The Australian Association for Infant Mental Health has published a position statement in which the use of time-out is considered inappropriate for children under three years of age, and "needs to be carefully considered in relation to the individual child's experience and needs" for children past this age. They suggest the use of "time-in" instead, where children are taken away from the situation but not excluded from parent interaction.

The use of time-out needs to be carefully considered in families dealing with special challenges. In a review of parenting intervention programs for drug-abusing mothers, researchers found that programs emphasizing behavioral approaches to discipline (such as the use of time-out and rewards) "were not successful in fostering measurable improvement in mother-child interactions or promoting child development." An attachment-based approach focusing on strengthening the parent/child relationship was found to be more successful than behavioral approaches in changing children's behavior in these families.
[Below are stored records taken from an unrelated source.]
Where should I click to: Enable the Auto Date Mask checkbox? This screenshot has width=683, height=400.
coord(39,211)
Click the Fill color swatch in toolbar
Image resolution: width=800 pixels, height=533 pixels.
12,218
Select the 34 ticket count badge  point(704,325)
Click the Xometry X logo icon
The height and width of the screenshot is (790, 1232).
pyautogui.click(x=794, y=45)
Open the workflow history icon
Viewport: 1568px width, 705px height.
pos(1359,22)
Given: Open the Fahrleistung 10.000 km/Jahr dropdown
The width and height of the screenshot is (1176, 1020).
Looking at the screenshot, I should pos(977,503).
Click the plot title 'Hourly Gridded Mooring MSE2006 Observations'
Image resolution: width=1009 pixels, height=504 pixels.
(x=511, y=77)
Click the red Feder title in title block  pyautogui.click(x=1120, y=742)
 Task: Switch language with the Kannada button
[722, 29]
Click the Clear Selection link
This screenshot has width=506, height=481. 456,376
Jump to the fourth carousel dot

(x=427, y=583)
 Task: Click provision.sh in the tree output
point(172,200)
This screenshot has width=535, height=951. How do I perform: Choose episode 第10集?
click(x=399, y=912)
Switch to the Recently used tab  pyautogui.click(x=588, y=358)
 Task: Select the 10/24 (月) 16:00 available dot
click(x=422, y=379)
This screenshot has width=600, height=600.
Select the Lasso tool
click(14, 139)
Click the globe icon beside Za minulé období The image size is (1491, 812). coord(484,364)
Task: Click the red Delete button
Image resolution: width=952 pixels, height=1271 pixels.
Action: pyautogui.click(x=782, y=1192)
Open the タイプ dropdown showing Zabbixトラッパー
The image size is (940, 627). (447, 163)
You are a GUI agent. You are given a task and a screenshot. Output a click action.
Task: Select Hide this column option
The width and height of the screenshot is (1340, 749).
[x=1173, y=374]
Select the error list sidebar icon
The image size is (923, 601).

Other studies have found that the traditional behavioral approach to discipline (such as the use of time-out and rewards) can be challenging with children in foster care with attachment disorders resulting from early abuse or neglect. Foster parents benefit from training that addresses these children's attachment and emotional issues, as well as traditional parenting techniques.

Time-out has been misused to the point of becoming abusive in some schools and so proper training for educational professionals is important. There are reported cases of children being locked in closets for extended periods of solitary confinement for behaviors such as crying or failing to finish an assignment. These are not examples of appropriate use of time-out.